Interview by Ashley Dawson  |  Photograph by Carolyn Watson
From the July 2015 issue

marcos-lgSpend a little time with Marcos Salaverria, and you’ll see how captivating the past can be, especially if the talkative director of education for the Lewes Historical Society is in costume.

He learned when he was 8 years old and met “George Washington” that a personal interaction with history creates a lasting impression, and that’s his goal when engaging LHS visitors young and old. But Salaverria is particularly focused on creating interactive programs for students.

Since joining the historical society last August, he’s worked steadily on increasing visits to its complex, with a goal of doubling past attendance. And as of early summer he was on track to succeed: At that time, Salaverria had hosted 500 students at special events and expected to draw an additional 500 through fall, exceeding the 600 who attended in 2014. In addition, he’s willing to take Lewes history on the road by visiting schools.

He moved to the area for the job last summer (along with wife, Whitney) with a deep appreciation for the past and a resume filled with related experience, from leading history-laden tours of downtown Annapolis on a Segway to managing visitor programs at Tryon Palace, the colonial capital of North Carolina in New Bern. He most recently worked as director of education and volunteer manager for the Historic Annapolis Foundation.

As part of its effort to engage the public, the society hosts periodic Heritage Days, when visitors can experience a historical demonstration, learn about a featured artifact in the LHS collection and hear information about foods of the area’s past. They may even get to sample it. As Salaverria says, “For those who can’t swallow dry history, I say let them swallow it down with a bit of fun food.”

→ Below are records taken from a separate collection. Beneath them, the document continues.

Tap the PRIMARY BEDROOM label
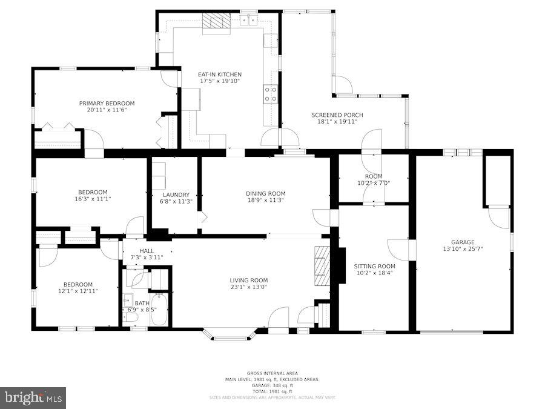[107, 104]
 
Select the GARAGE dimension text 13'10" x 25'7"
[463, 248]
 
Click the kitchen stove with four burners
[270, 94]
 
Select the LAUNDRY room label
[176, 195]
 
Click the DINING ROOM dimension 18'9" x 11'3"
[265, 200]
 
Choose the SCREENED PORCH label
[334, 115]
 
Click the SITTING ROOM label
[374, 266]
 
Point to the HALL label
[147, 250]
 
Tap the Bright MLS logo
[33, 398]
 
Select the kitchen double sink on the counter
[248, 20]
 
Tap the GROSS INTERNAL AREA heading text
[272, 373]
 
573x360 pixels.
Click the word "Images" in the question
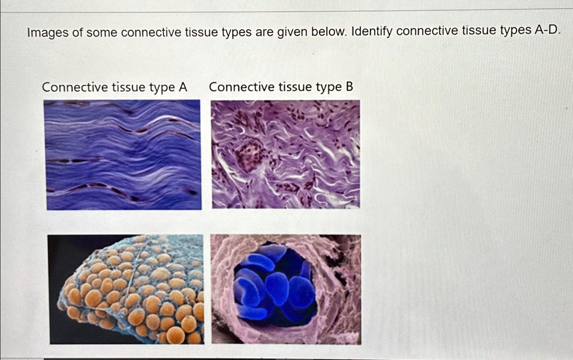click(48, 33)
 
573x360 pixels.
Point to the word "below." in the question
click(329, 32)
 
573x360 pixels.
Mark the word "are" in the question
click(264, 32)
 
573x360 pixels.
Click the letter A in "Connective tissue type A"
click(182, 88)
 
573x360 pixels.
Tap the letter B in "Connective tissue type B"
click(349, 87)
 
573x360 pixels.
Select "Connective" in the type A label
click(74, 88)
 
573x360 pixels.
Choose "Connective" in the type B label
click(241, 87)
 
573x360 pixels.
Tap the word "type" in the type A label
click(161, 88)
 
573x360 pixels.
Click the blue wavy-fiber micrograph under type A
click(123, 155)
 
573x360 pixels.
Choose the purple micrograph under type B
click(285, 154)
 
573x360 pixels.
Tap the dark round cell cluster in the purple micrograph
click(248, 155)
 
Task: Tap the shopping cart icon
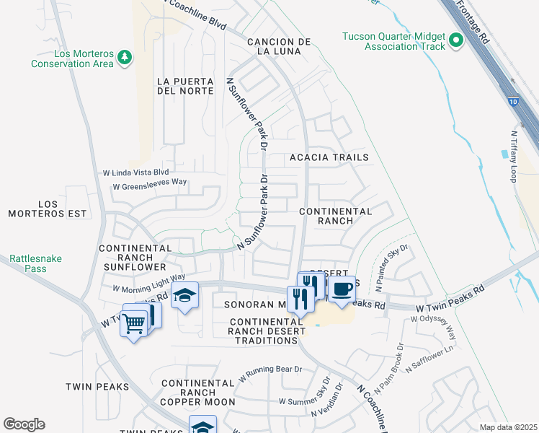click(133, 325)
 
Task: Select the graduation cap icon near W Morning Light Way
click(185, 297)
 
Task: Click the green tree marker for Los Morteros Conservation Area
click(125, 56)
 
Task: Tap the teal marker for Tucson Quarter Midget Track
click(455, 41)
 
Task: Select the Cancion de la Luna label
click(279, 48)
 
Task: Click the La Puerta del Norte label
click(185, 86)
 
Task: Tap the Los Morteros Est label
click(47, 209)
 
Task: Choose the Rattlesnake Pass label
click(29, 263)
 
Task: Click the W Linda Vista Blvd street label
click(135, 172)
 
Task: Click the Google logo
click(24, 424)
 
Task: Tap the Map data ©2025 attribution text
click(507, 427)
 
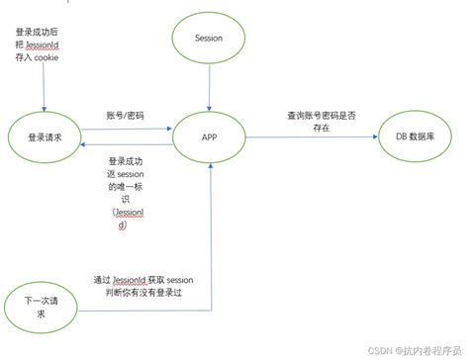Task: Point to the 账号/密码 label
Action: [x=125, y=115]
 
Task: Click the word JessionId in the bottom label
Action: [x=130, y=279]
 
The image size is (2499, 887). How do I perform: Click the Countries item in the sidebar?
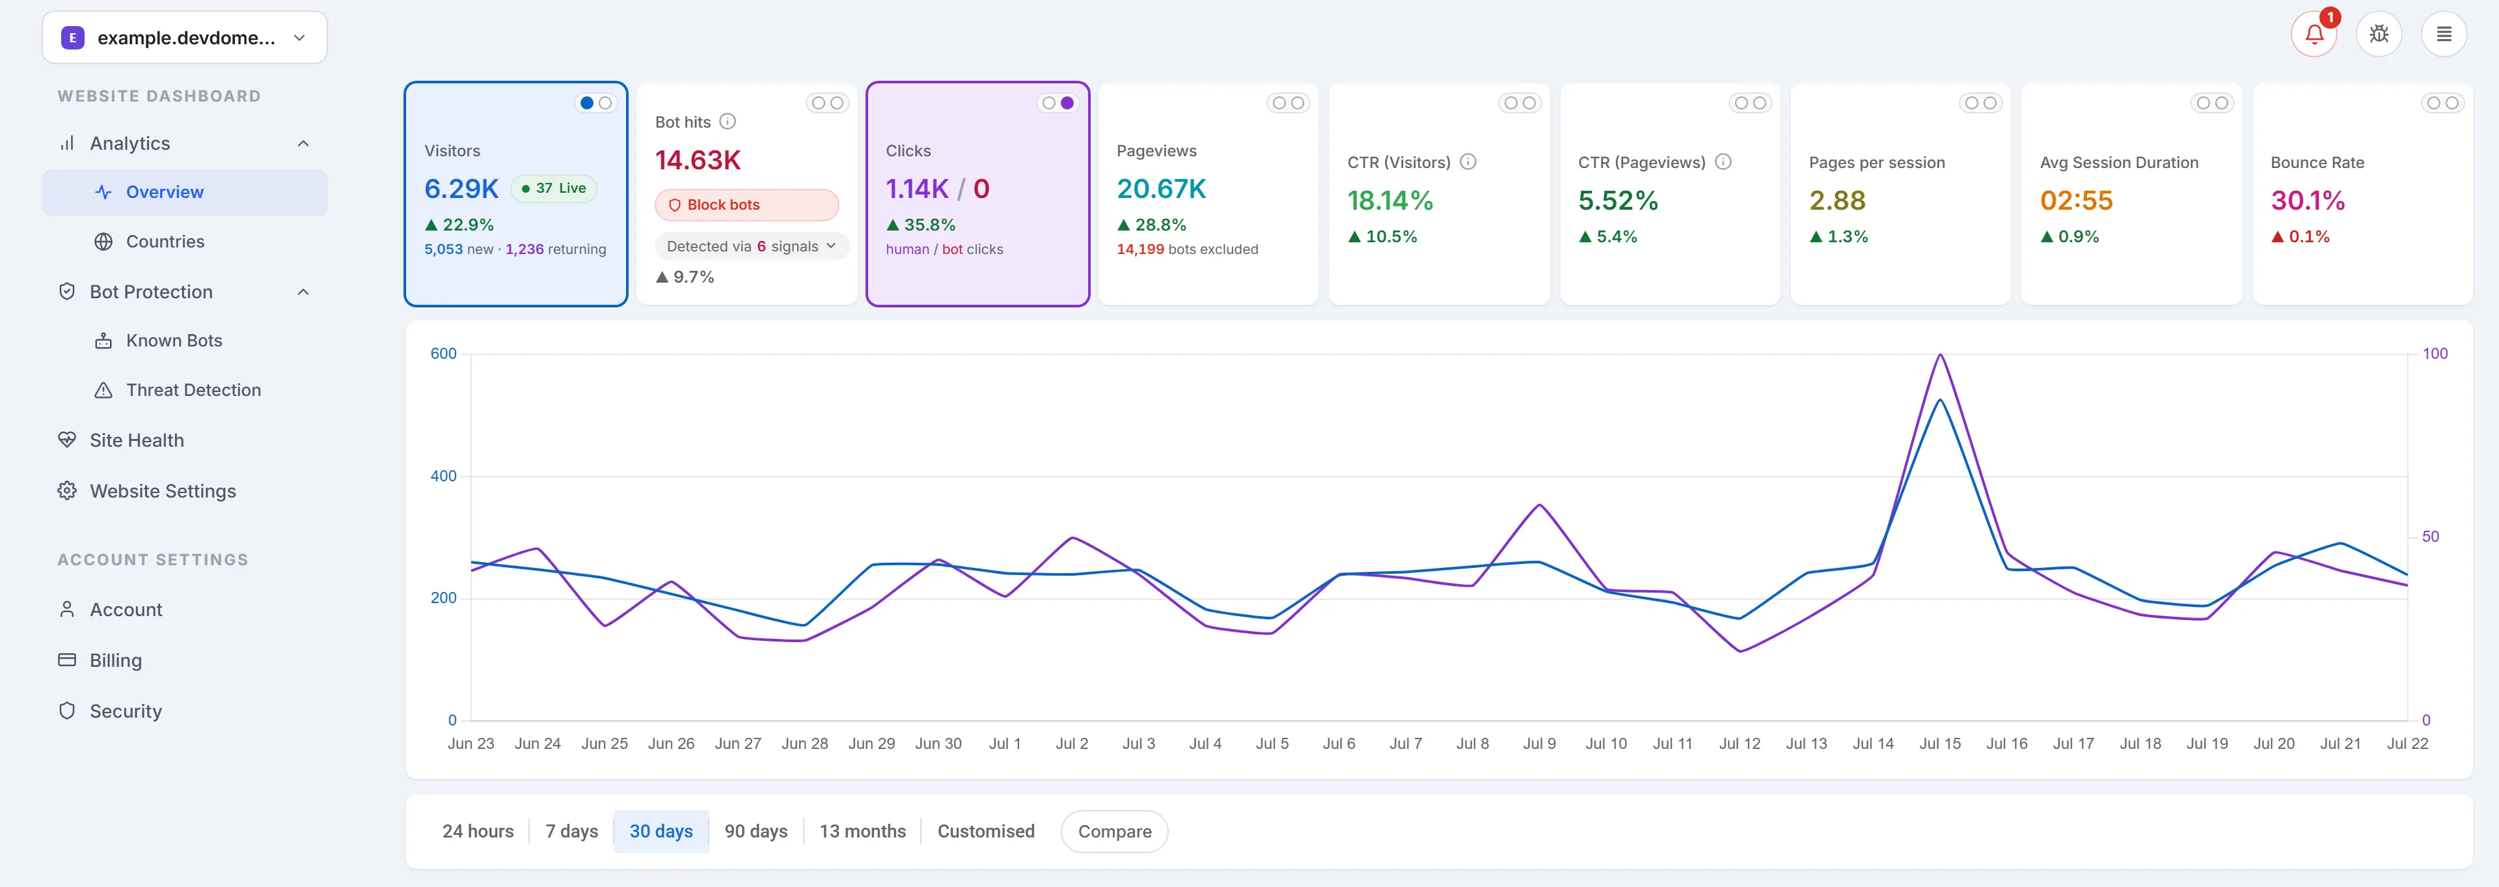pos(165,242)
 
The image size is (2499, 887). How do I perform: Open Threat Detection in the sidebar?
pos(193,390)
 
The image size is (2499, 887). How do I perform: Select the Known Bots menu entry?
pos(174,341)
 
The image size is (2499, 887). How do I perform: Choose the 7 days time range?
pos(571,832)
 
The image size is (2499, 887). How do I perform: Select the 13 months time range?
pos(862,832)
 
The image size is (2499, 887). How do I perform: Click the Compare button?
pos(1115,832)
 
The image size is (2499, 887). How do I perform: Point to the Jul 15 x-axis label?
pos(1939,743)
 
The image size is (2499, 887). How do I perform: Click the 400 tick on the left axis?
pos(443,475)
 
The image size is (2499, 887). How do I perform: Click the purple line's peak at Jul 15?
pos(1940,354)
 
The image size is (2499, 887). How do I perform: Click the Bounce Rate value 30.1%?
pos(2307,201)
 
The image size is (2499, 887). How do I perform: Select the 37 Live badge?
pos(554,188)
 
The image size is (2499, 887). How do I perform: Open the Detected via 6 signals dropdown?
pos(751,246)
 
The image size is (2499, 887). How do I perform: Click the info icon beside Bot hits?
pos(728,121)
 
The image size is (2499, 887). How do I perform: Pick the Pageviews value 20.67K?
pos(1161,190)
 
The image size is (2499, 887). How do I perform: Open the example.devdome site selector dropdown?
pos(184,38)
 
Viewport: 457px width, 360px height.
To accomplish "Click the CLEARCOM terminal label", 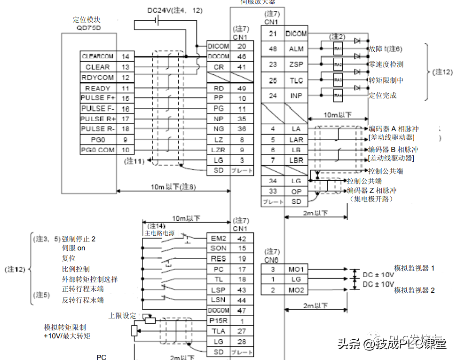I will click(98, 56).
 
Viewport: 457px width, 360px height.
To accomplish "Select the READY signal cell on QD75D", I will click(98, 88).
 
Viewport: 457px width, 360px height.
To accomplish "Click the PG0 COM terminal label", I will click(98, 150).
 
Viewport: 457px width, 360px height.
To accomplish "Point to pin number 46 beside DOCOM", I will click(242, 56).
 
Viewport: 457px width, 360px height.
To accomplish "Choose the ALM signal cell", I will click(296, 48).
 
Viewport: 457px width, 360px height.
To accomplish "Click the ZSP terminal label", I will click(296, 64).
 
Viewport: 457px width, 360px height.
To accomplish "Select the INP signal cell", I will click(296, 96).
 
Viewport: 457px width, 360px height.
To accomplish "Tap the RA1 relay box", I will click(338, 48).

In the spring, the society worked with a local bakery, Old World Breads, and featured two cookies — sugar and molasses — to teach children about the passage of the controversial Sugar Act by Parliament in 1764. Kids could vote for their favorite and consider if they could live without sugar today.

Visitors can find Salaverria in action at Heritage Days events, at the Mini Menhaden program he offers for small groups of preschoolers or walking the LHS grounds dressed as a turn-of-the-century sailor speaking with visitors. His office is a small room inside the Ellegood House, a circa-1800 building at the LHS complex currently hosting an exhibit on Delaware’s breweries and craft beers.

The latter is a topic dear to his heart. His interests include trivia of all sorts, “Star Wars,” comic books — and historical alcohol products, including beers and wines that are made from old recipes. “Dogfish Head being close, too. That was a selling point,” Salaverria says of his move to the area.